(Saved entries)

================================

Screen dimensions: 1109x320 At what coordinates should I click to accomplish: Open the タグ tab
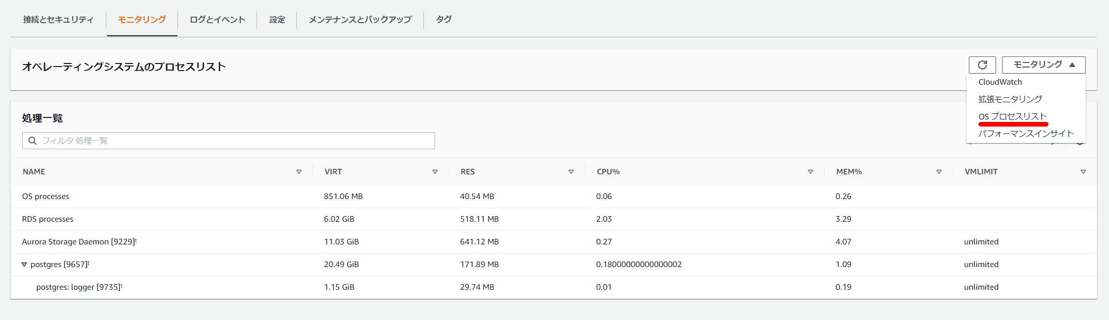pyautogui.click(x=444, y=20)
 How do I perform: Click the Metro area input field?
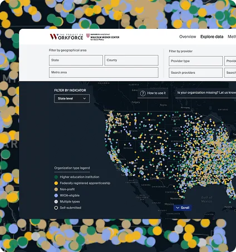[x=104, y=72]
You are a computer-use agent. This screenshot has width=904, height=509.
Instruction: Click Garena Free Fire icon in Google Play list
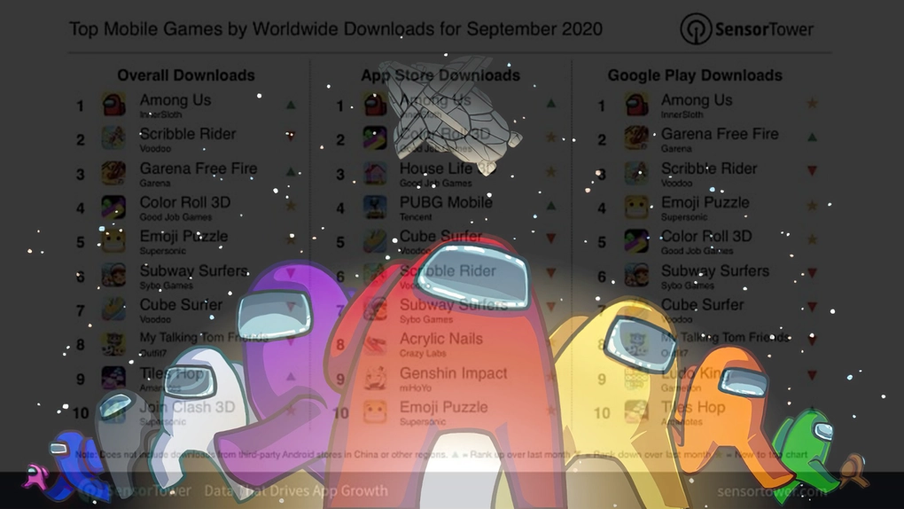click(636, 139)
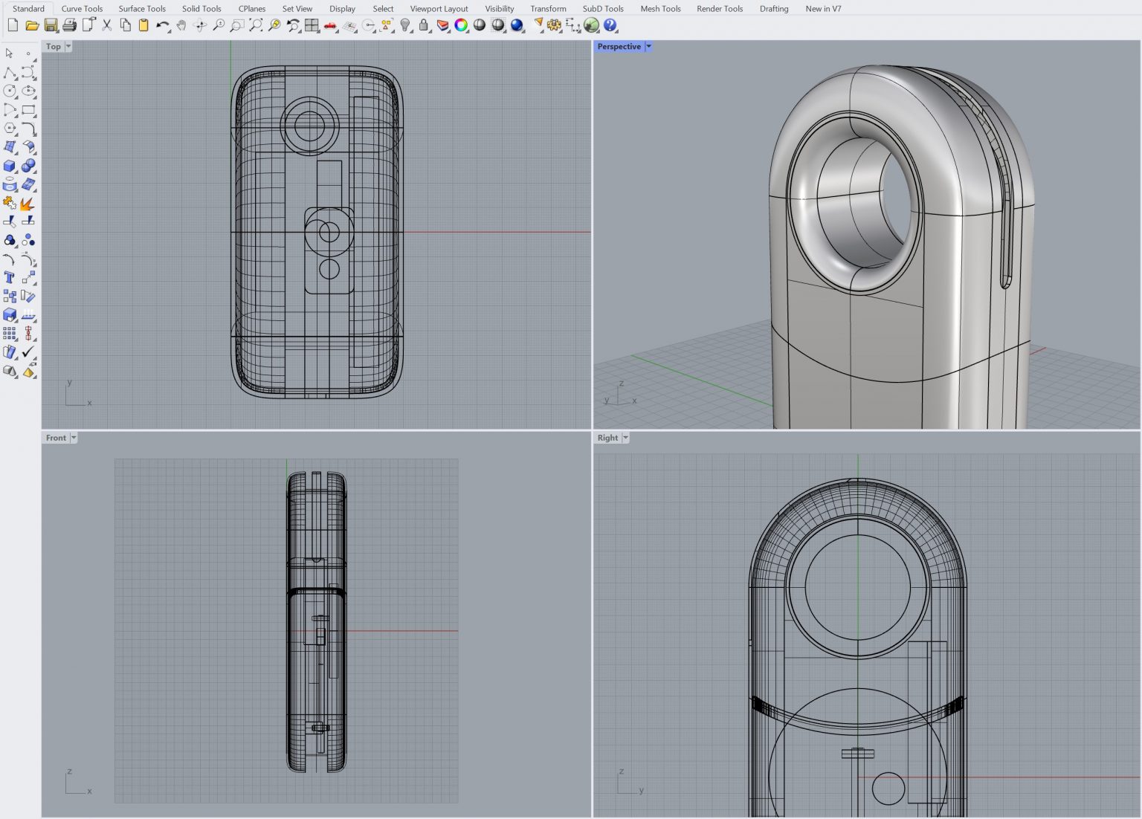Select the Box solid tool
Image resolution: width=1142 pixels, height=819 pixels.
10,166
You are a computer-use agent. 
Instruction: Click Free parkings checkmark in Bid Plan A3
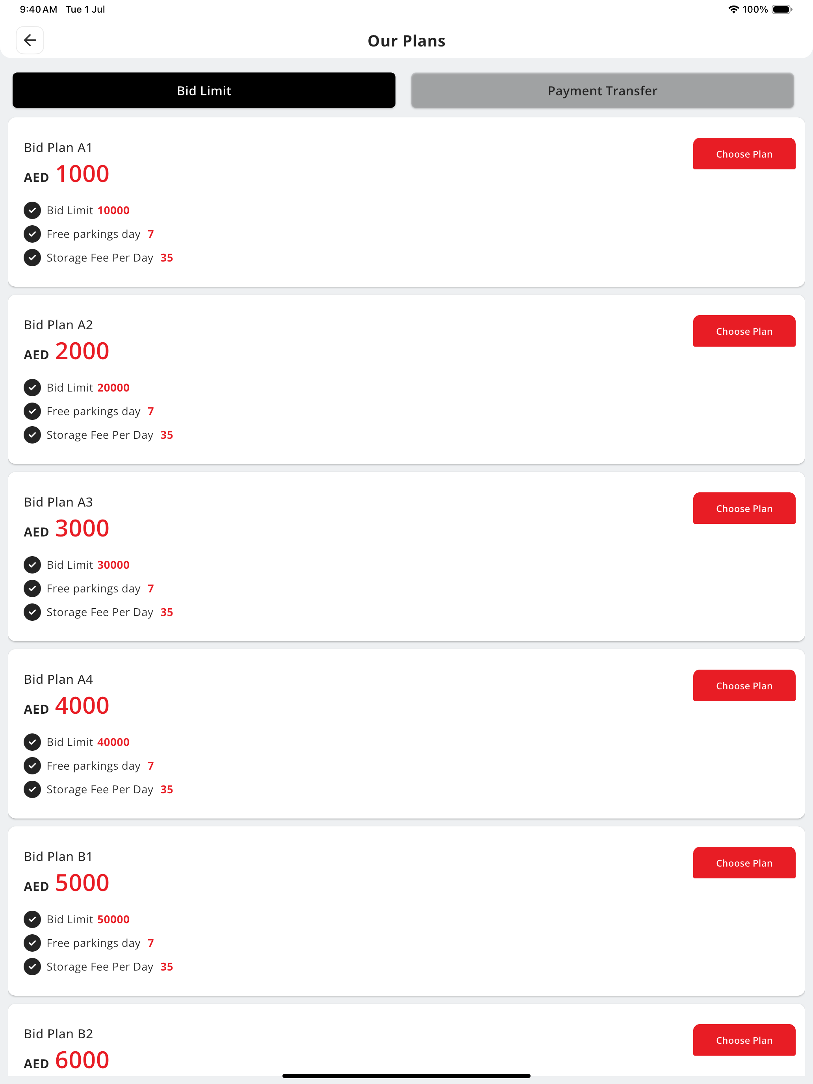coord(32,589)
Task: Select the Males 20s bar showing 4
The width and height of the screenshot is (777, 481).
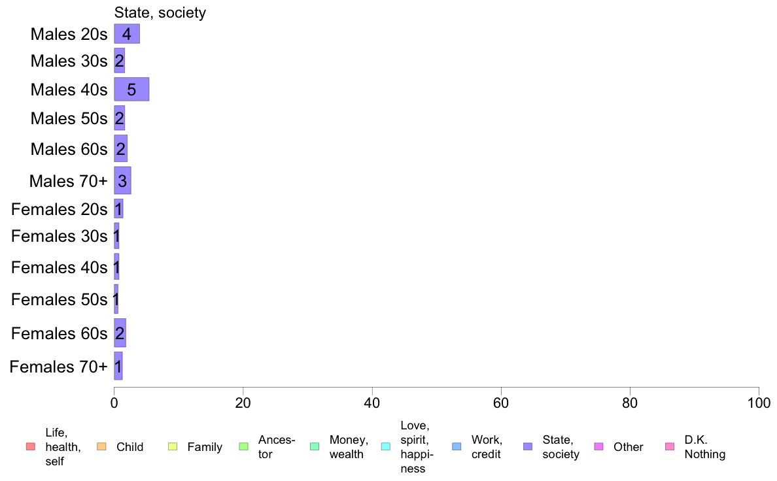Action: coord(127,34)
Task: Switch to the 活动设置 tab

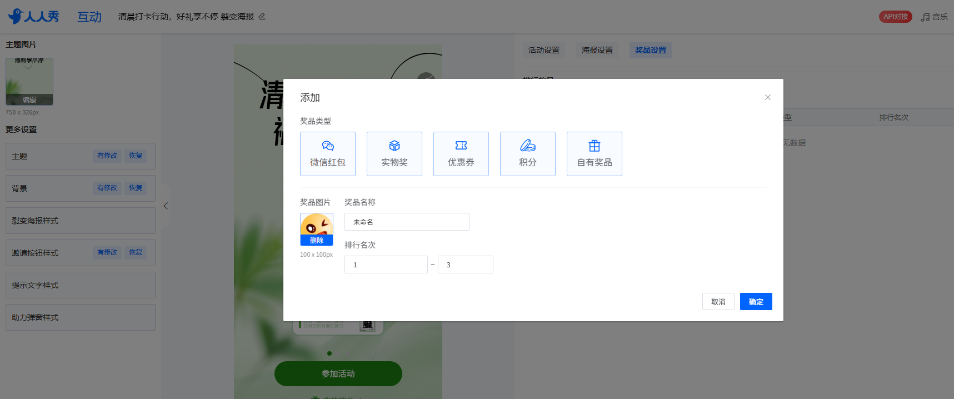Action: [544, 50]
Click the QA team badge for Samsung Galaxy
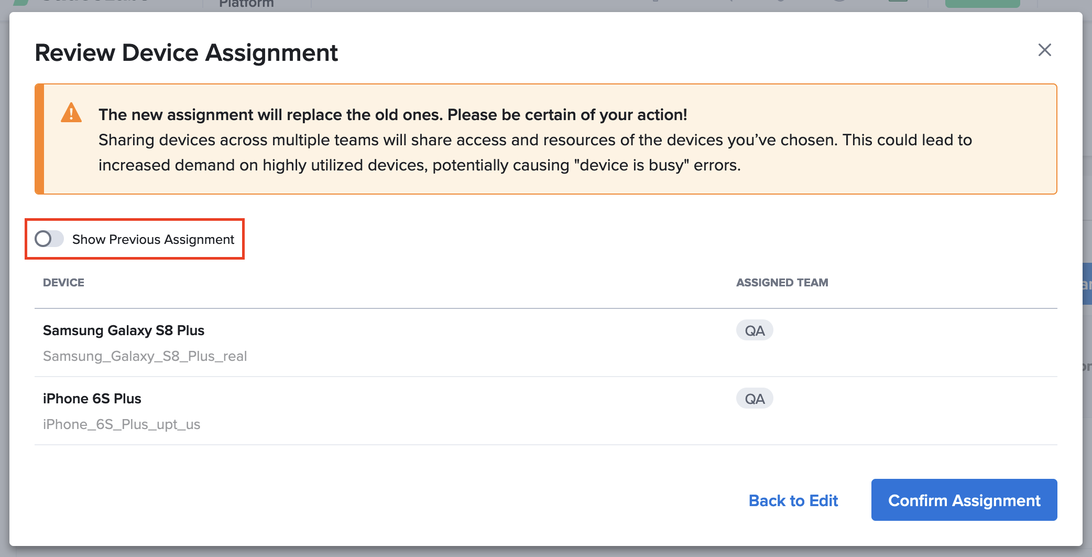 [754, 330]
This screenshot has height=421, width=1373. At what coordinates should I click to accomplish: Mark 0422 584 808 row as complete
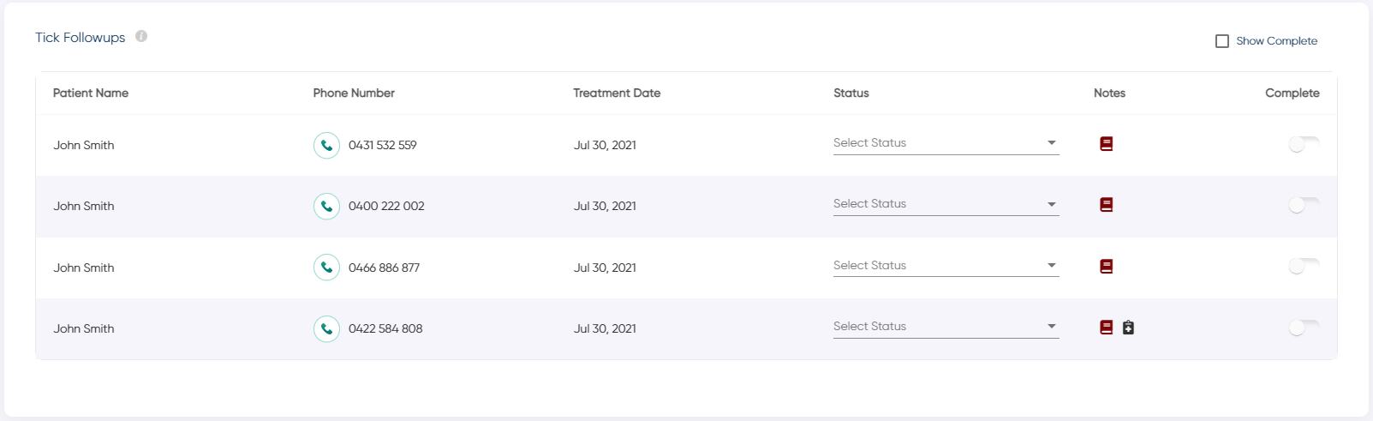point(1304,328)
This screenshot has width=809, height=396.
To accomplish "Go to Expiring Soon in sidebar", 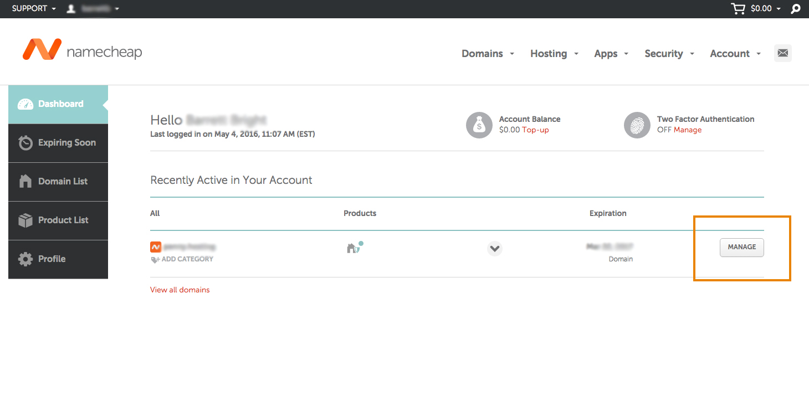I will tap(58, 143).
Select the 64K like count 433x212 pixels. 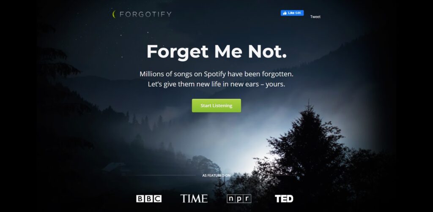(x=299, y=13)
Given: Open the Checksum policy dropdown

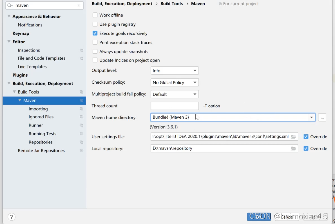Looking at the screenshot, I should (x=174, y=82).
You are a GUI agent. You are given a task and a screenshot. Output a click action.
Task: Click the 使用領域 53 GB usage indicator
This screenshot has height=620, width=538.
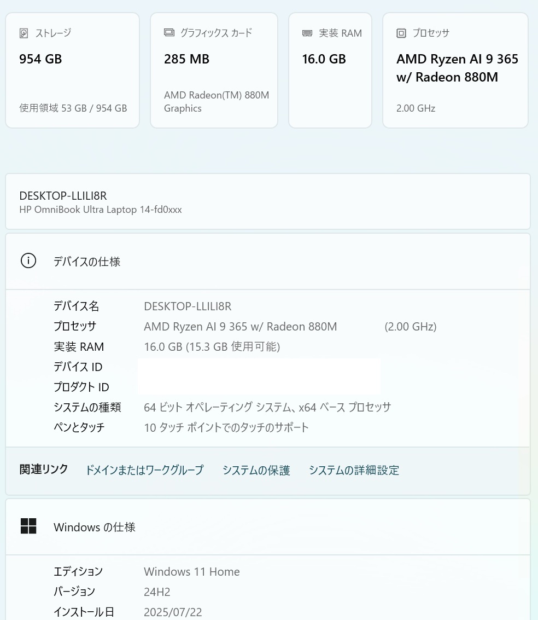73,108
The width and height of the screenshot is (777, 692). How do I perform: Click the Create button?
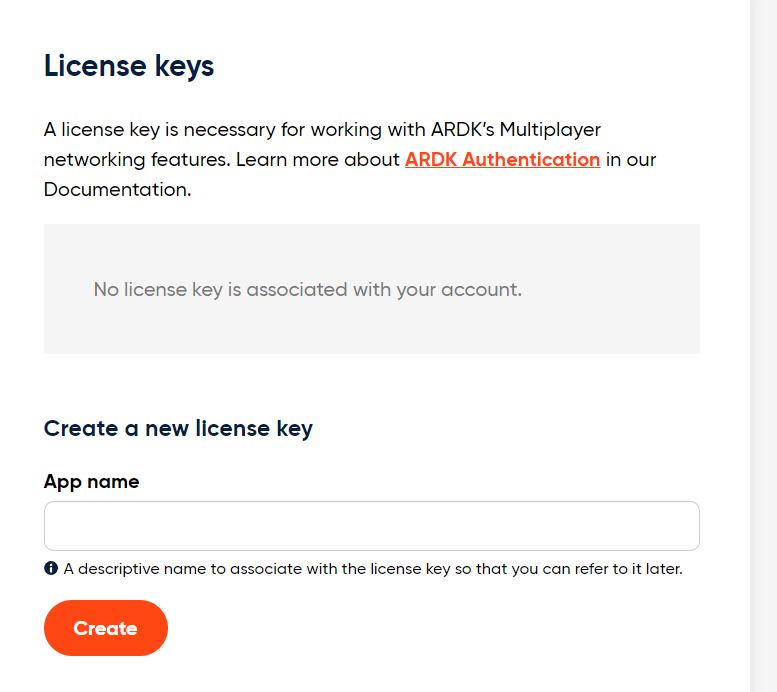[106, 628]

================================

- ABOUT THIS EXERCISE:
The lines that mention the word "agent" should be pulled from the records above.

- RESULT OF THE TASK:
You are a computer-use agent. This screenshot has width=904, height=509.
You are a computer-use agent. 
You are a GUI agent. You are given a task and a screenshot. Output a click action.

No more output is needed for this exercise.